[Collected data]
■ ■ ■ ■
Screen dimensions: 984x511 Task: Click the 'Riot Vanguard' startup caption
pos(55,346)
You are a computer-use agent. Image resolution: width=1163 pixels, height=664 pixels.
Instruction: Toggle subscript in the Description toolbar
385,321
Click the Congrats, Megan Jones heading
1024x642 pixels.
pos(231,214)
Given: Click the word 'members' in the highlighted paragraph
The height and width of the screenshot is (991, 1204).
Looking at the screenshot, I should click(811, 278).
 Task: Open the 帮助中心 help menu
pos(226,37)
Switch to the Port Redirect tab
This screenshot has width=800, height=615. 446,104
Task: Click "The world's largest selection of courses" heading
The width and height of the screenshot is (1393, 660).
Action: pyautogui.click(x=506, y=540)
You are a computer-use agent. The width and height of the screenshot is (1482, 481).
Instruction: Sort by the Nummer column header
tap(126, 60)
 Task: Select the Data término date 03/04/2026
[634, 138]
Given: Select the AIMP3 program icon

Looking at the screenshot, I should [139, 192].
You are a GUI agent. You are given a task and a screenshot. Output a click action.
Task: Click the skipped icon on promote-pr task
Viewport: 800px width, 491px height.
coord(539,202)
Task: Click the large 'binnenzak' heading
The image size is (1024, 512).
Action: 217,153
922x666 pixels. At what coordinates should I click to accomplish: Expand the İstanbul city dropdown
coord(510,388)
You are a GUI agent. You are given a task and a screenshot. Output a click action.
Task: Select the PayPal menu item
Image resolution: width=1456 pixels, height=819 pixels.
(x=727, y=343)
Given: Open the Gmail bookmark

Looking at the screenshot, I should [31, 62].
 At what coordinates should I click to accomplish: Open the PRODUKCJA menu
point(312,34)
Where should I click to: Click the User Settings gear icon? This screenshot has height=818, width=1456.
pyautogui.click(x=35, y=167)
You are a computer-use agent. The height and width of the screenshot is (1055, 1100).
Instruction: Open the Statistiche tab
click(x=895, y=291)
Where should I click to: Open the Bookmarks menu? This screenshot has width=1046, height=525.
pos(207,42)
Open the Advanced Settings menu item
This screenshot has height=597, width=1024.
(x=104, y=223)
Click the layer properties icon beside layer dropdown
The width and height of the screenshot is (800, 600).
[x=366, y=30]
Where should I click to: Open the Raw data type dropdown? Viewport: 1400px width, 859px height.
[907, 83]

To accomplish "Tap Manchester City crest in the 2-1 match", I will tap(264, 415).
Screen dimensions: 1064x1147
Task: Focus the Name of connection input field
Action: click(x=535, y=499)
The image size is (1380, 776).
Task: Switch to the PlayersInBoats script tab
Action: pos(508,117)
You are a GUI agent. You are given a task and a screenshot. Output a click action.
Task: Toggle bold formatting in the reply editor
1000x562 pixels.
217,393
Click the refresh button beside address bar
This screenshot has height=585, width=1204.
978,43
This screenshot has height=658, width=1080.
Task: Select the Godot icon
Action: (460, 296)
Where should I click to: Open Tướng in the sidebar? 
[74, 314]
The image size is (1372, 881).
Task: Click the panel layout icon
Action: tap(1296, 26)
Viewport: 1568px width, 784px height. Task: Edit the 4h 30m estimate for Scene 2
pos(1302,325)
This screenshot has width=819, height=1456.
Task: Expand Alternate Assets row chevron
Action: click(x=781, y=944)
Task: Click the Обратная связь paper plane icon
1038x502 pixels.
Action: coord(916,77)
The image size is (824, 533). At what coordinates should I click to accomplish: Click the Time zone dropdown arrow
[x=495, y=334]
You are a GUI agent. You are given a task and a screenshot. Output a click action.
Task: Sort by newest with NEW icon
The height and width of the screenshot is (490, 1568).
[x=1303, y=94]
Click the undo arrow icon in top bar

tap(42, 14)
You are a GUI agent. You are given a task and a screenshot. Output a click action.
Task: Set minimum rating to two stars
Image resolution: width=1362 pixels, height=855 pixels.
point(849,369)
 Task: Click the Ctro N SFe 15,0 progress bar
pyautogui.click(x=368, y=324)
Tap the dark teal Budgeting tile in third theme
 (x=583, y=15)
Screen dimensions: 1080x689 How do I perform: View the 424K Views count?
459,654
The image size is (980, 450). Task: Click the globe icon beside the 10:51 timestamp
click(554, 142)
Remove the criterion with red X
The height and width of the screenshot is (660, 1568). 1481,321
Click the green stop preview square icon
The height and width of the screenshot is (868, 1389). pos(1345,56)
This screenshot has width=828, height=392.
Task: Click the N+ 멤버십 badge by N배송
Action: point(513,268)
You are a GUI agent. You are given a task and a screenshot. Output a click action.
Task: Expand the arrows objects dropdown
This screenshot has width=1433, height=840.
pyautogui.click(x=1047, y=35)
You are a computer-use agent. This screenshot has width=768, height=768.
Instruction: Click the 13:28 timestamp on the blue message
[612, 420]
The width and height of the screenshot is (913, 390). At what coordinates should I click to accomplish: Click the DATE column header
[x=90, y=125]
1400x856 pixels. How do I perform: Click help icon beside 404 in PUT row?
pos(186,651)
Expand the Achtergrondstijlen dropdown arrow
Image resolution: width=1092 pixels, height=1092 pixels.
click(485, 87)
■ ■ ■ ■
What is required —
Please retype the data, matching it exactly.

Output below —
Screen dimensions: 984x511 Task: Click the 'Riot Vanguard' startup caption
pos(55,346)
You are a computer-use agent. Image resolution: width=1163 pixels, height=664 pixels.
Instruction: Toggle subscript in the Description toolbar
385,321
Click the Congrats, Megan Jones heading
1024x642 pixels.
pos(231,214)
Given: Click the word 'members' in the highlighted paragraph
The height and width of the screenshot is (991, 1204).
Looking at the screenshot, I should click(811, 278).
 Task: Open the 帮助中心 help menu
pos(226,37)
Switch to the Port Redirect tab
This screenshot has width=800, height=615. 446,104
Task: Click "The world's largest selection of courses" heading
The width and height of the screenshot is (1393, 660).
Action: pyautogui.click(x=506, y=540)
You are a computer-use agent. The width and height of the screenshot is (1482, 481).
Instruction: Sort by the Nummer column header
tap(126, 60)
 Task: Select the Data término date 03/04/2026
[634, 138]
Given: Select the AIMP3 program icon

Looking at the screenshot, I should [139, 192].
You are a GUI agent. You are given a task and a screenshot. Output a click action.
Task: Click the skipped icon on promote-pr task
Viewport: 800px width, 491px height.
coord(539,202)
Task: Click the large 'binnenzak' heading
The image size is (1024, 512).
Action: 217,153
922x666 pixels. At what coordinates should I click to accomplish: Expand the İstanbul city dropdown
coord(510,388)
You are a GUI agent. You are given a task and a screenshot. Output a click action.
Task: Select the PayPal menu item
Image resolution: width=1456 pixels, height=819 pixels.
(x=727, y=343)
Given: Open the Gmail bookmark

Looking at the screenshot, I should [31, 62].
 At what coordinates should I click to accomplish: Open the PRODUKCJA menu
point(312,34)
Where should I click to: Click the User Settings gear icon? This screenshot has height=818, width=1456.
pyautogui.click(x=35, y=167)
You are a computer-use agent. The height and width of the screenshot is (1055, 1100).
Instruction: Open the Statistiche tab
click(x=895, y=291)
Where should I click to: Open the Bookmarks menu? This screenshot has width=1046, height=525.
pos(207,42)
Open the Advanced Settings menu item
This screenshot has height=597, width=1024.
(x=104, y=223)
Click the layer properties icon beside layer dropdown
The width and height of the screenshot is (800, 600).
[x=366, y=30]
Where should I click to: Open the Raw data type dropdown? Viewport: 1400px width, 859px height.
[907, 83]

To accomplish "Tap Manchester City crest in the 2-1 match", I will tap(264, 415).
Screen dimensions: 1064x1147
Task: Focus the Name of connection input field
Action: click(x=535, y=499)
The image size is (1380, 776).
Task: Switch to the PlayersInBoats script tab
Action: pos(508,117)
You are a GUI agent. You are given a task and a screenshot. Output a click action.
Task: Toggle bold formatting in the reply editor
1000x562 pixels.
217,393
Click the refresh button beside address bar
This screenshot has height=585, width=1204.
978,43
This screenshot has height=658, width=1080.
Task: Select the Godot icon
Action: (460, 296)
Where should I click to: Open Tướng in the sidebar? 
[74, 314]
The image size is (1372, 881).
Task: Click the panel layout icon
Action: tap(1296, 26)
Viewport: 1568px width, 784px height. Task: Edit the 4h 30m estimate for Scene 2
pos(1302,325)
This screenshot has width=819, height=1456.
Task: Expand Alternate Assets row chevron
Action: click(x=781, y=944)
Task: Click the Обратная связь paper plane icon
1038x502 pixels.
Action: coord(916,77)
The image size is (824, 533). At what coordinates should I click to accomplish: Click the Time zone dropdown arrow
[x=495, y=334]
You are a GUI agent. You are given a task and a screenshot. Output a click action.
Task: Sort by newest with NEW icon
The height and width of the screenshot is (490, 1568).
[x=1303, y=94]
Click the undo arrow icon in top bar

tap(42, 14)
You are a GUI agent. You are given a task and a screenshot. Output a click action.
Task: Set minimum rating to two stars
Image resolution: width=1362 pixels, height=855 pixels.
point(849,369)
 Task: Click the Ctro N SFe 15,0 progress bar
pyautogui.click(x=368, y=324)
Tap the dark teal Budgeting tile in third theme
 (x=583, y=15)
Screen dimensions: 1080x689 How do I perform: View the 424K Views count?
459,654
The image size is (980, 450). Task: Click the globe icon beside the 10:51 timestamp
click(554, 142)
Remove the criterion with red X
The height and width of the screenshot is (660, 1568). 1481,321
Click the green stop preview square icon
The height and width of the screenshot is (868, 1389). pos(1345,56)
This screenshot has width=828, height=392.
Task: Click the N+ 멤버십 badge by N배송
Action: point(513,268)
You are a GUI agent. You are given a task and a screenshot. Output a click action.
Task: Expand the arrows objects dropdown
This screenshot has width=1433, height=840.
pyautogui.click(x=1047, y=35)
You are a computer-use agent. This screenshot has width=768, height=768.
Instruction: Click the 13:28 timestamp on the blue message
[612, 420]
The width and height of the screenshot is (913, 390). At what coordinates should I click to accomplish: Click the DATE column header
[x=90, y=125]
1400x856 pixels. How do I perform: Click help icon beside 404 in PUT row?
pos(186,651)
Expand the Achtergrondstijlen dropdown arrow
Image resolution: width=1092 pixels, height=1092 pixels.
click(485, 87)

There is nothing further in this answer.